Steroids increase blood sugar

Thank you for bringing this up, I am about to write a detailed review about the brand “Crazy Mass” and Yes i have used crazy mass products, a while ago i wanted to mix crazy mass’s D-Anaoxn Elite Series in my bulking cycle which usually has d-bal from crazy bulk. TBH D-anaoxn gave me this full feeling, I mean i couldn’t eat more then 2 meals and i was burping all the time like i had a something rotten made me feel a little sick, although despite of less eating i was able to increase my bench significantly put up some quick muscle too. But do i recommend it over crazy bulk d-bal? May be Naah,

Anabolic steroid use can lead to a number of dangerous side effects including liver tumors and cancer, jaundice (yellowish pigmentation of skin, tissues, and body fluids), fluid retention, high blood pressure, increases in LDL (bad cholesterol), and decreases in HDL (good cholesterol). Other side effects include kidney tumors, severe acne, and trembling. People who inject steroids run the added risk of contracting or transmitting hepatitis or the virus (HIV) that leads to AIDS. In females, anabolic steroids have been associated with a number of adverse effects, some of which appear to be permanent even when drug use is stopped. These include menstrual abnormalities, deepening of voice, shrinkage of breasts, male-pattern baldness, and an increase in sex drive, acne, body hair and clitoris size. Younger steroid users, both male and female, are at risk of permanently halting their linear growth, which could result in shorter stature than nature had intended. An undetermined percentage of steroid abusers may become addicted to the drug, as evidenced by their continuing to take steroids in spite of physical problems, negative effects on social relations, or nervousness and irritability. Steroid users can experience withdrawal symptoms such as mood swings, fatigue, restlessness, and depression.

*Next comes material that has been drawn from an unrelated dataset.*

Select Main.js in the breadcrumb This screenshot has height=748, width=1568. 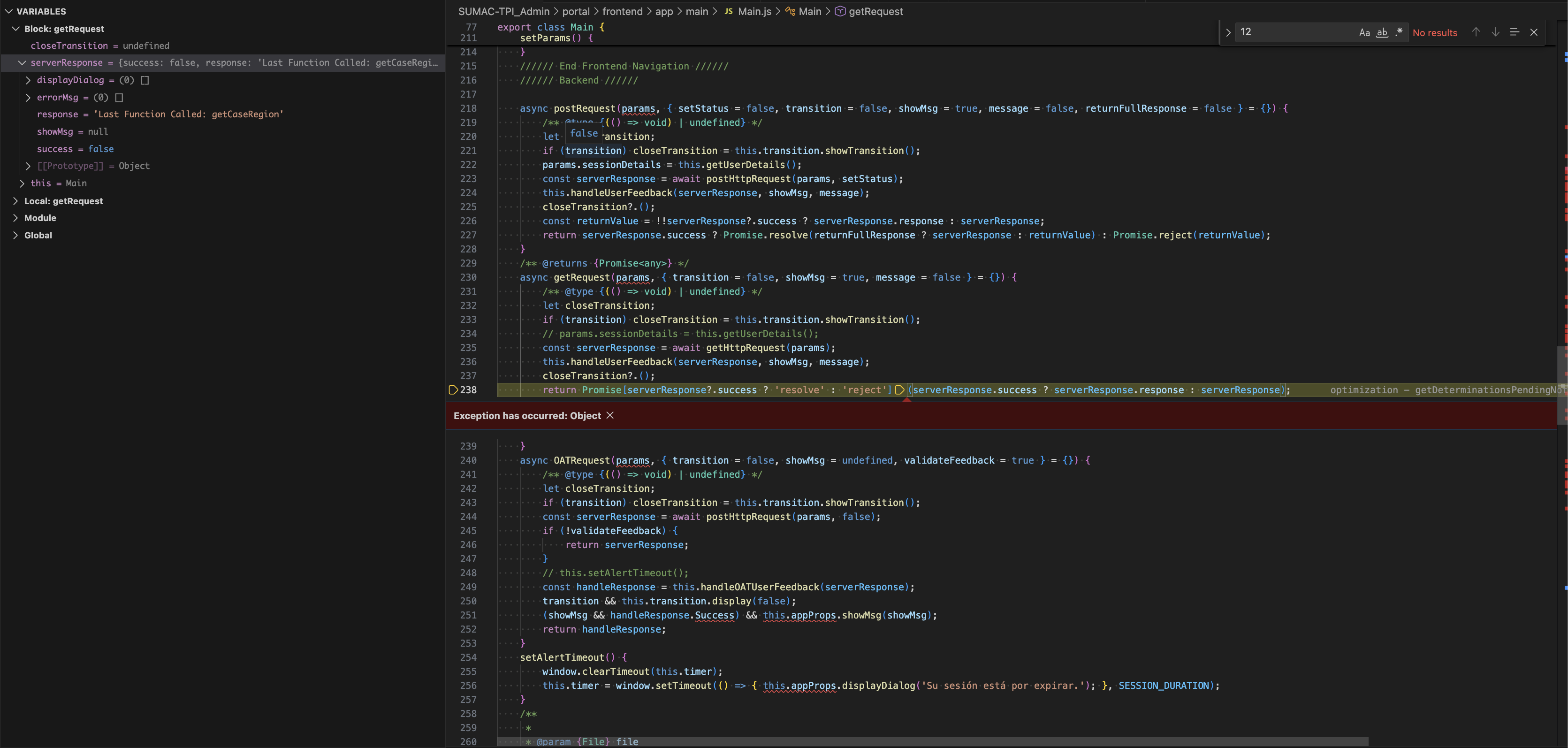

Anabolic steroids do have legitimate medical uses. They were first synthesized in the 1930s to treat underdeveloped testes and resulting testosterone deficiency. In the 1950s, they were used to treat anemia and muscle-wasting disorders and to bulk up patients whose muscles had atrophied from extended bed rest. In the 1960s, anabolic steroids were used to treat some forms of dwarfism. Today anabolic steroids are being studied for their ability to alleviate the extreme body wasting associated with acquired immunodeficiency syndrome (AIDS). Their most common use, however, remains among athletes seeking a quick competitive edge.